=== Work to complete ===
The reply should contain every entry below exactly as written, with no images.
*** Exercise data
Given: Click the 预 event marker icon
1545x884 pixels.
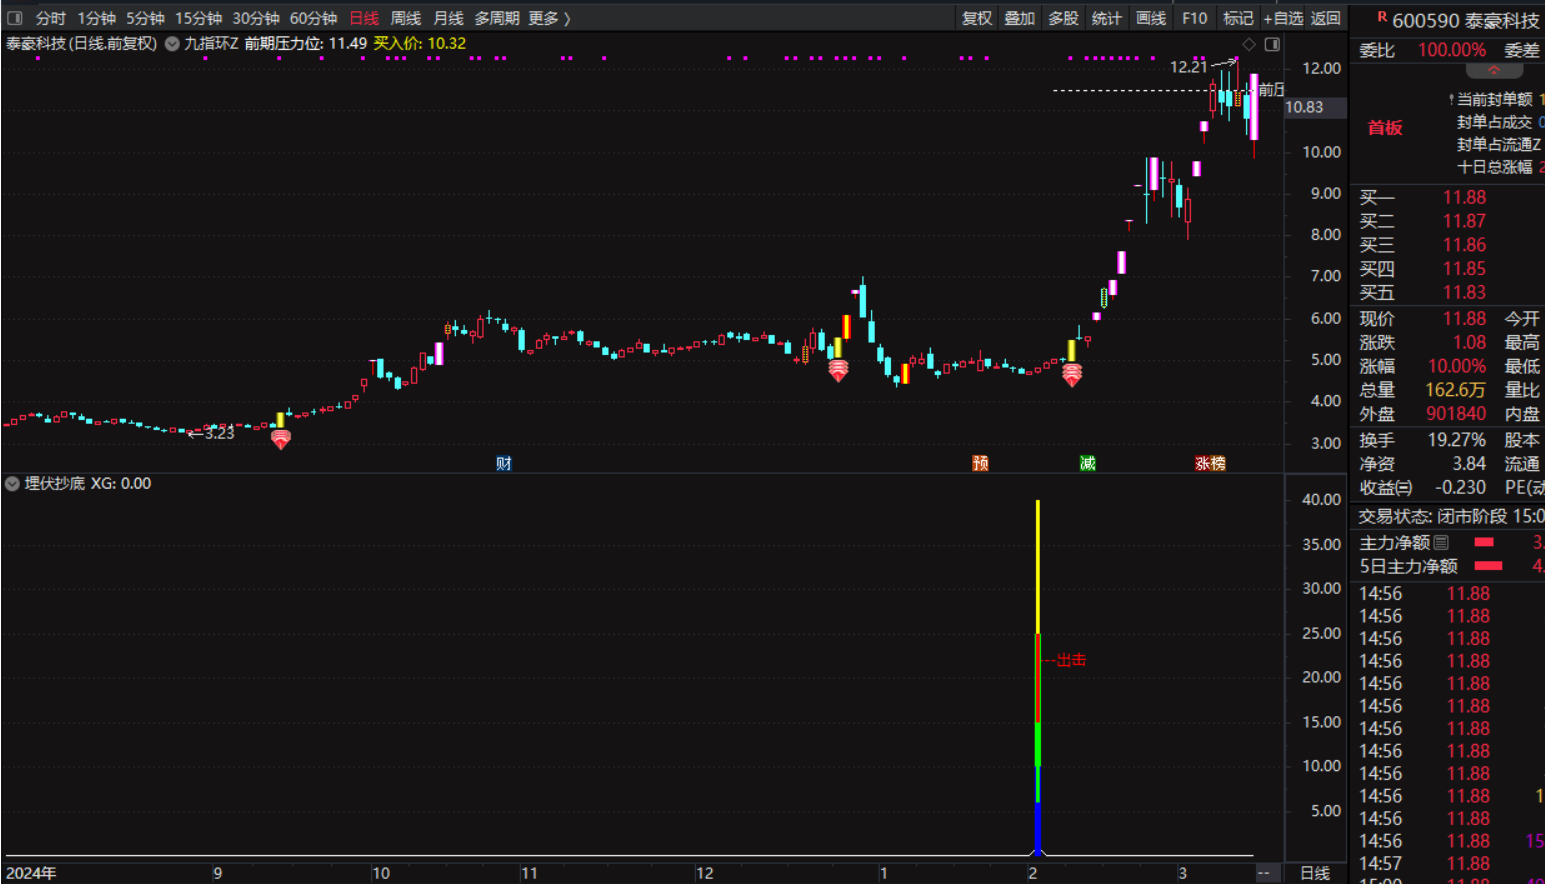Looking at the screenshot, I should pyautogui.click(x=980, y=463).
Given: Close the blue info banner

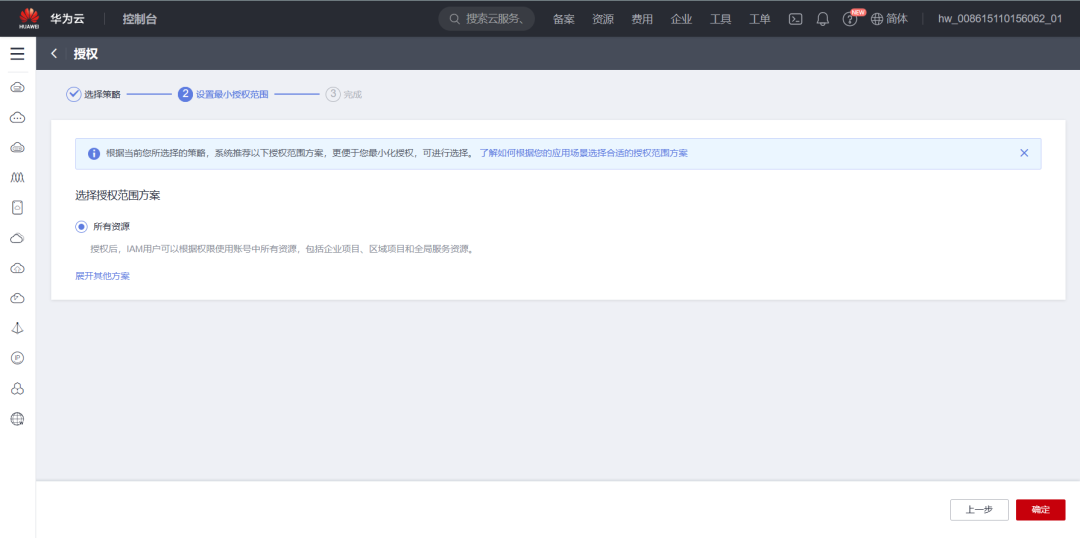Looking at the screenshot, I should [x=1024, y=153].
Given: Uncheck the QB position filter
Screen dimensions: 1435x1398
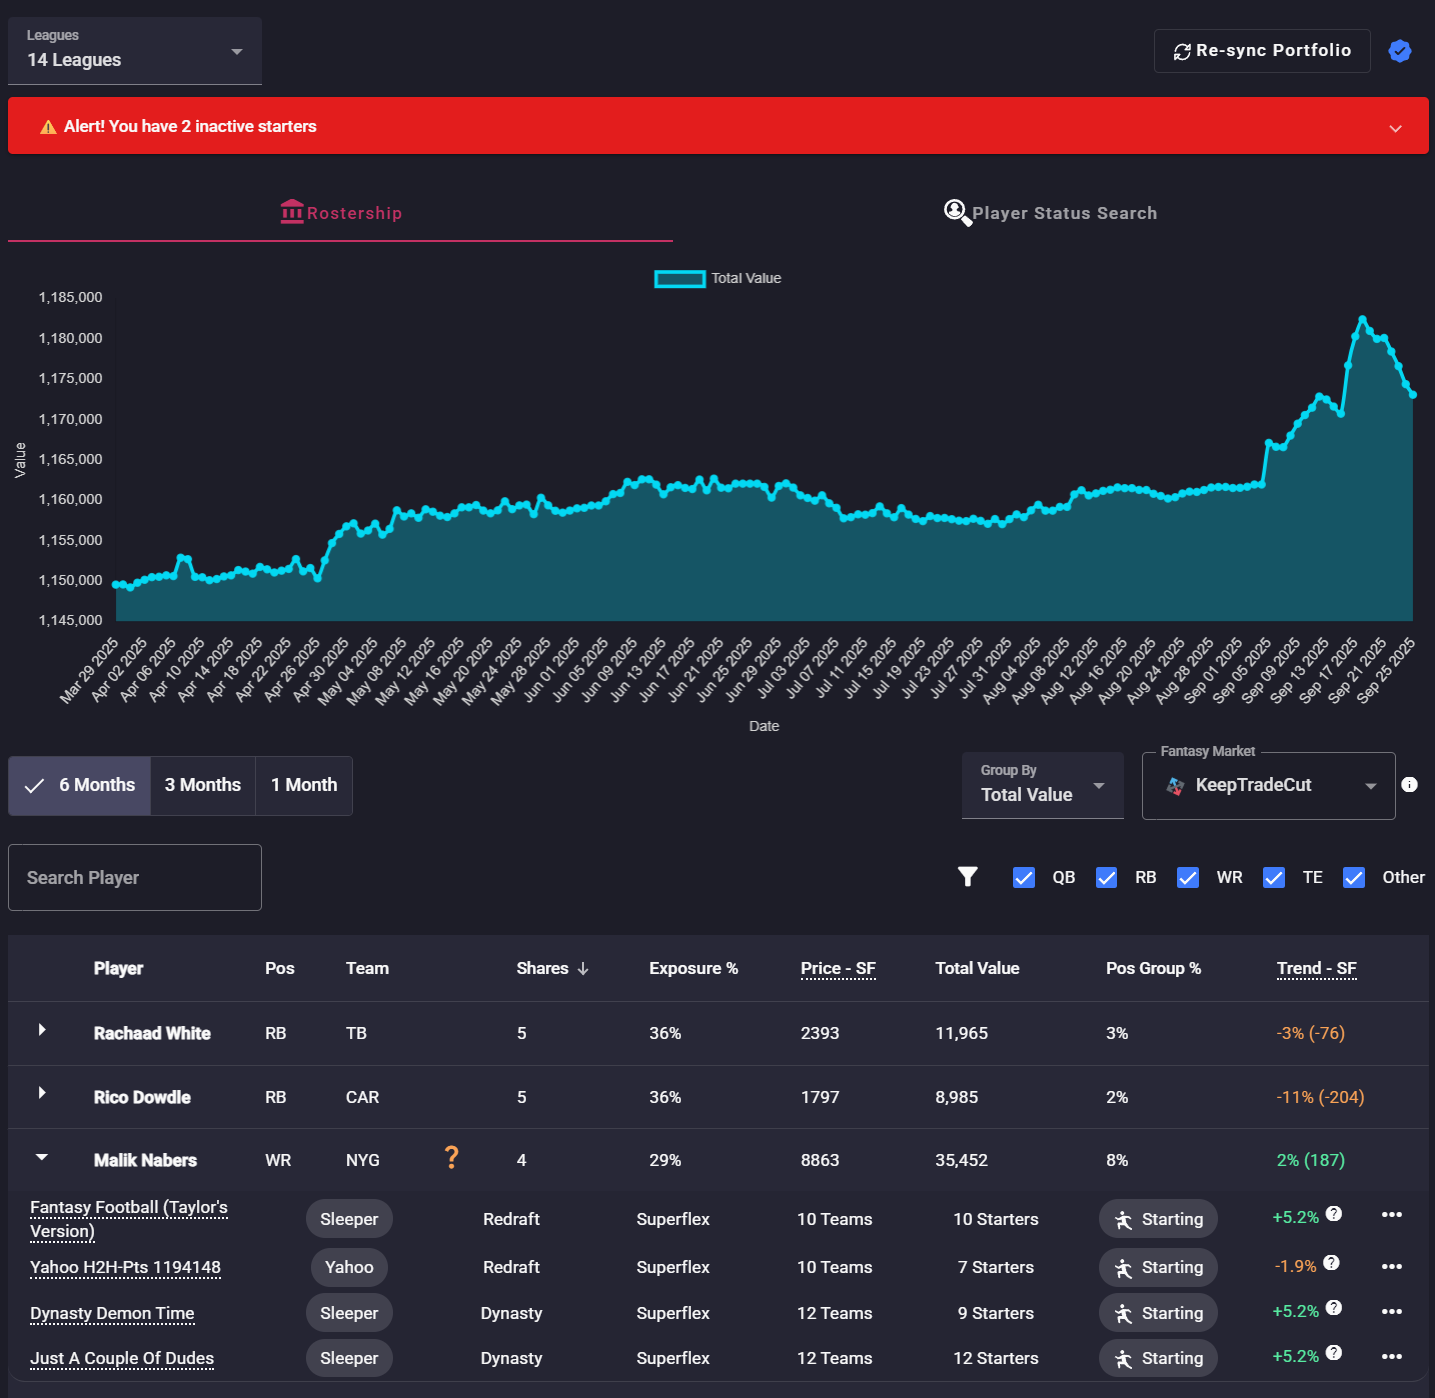Looking at the screenshot, I should tap(1024, 878).
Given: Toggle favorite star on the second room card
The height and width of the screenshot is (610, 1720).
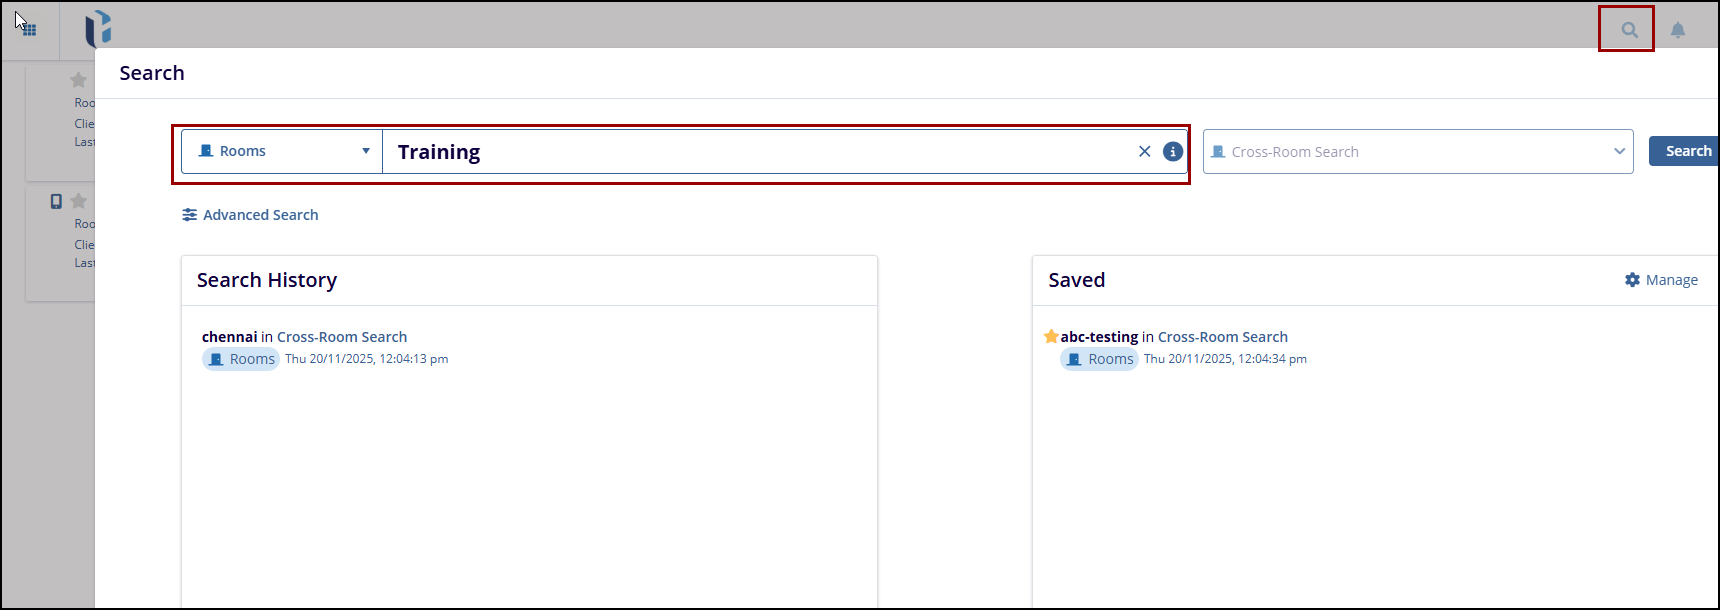Looking at the screenshot, I should pyautogui.click(x=78, y=201).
******
=== Answer box ===
Given: Click the 预 event marker icon
1545x884 pixels.
Looking at the screenshot, I should pyautogui.click(x=980, y=463).
Given: Close the blue info banner

Looking at the screenshot, I should [x=1024, y=153].
Given: Uncheck the QB position filter
Screen dimensions: 1435x1398
Looking at the screenshot, I should tap(1024, 878).
Given: Toggle favorite star on the second room card
The height and width of the screenshot is (610, 1720).
Looking at the screenshot, I should pyautogui.click(x=78, y=201).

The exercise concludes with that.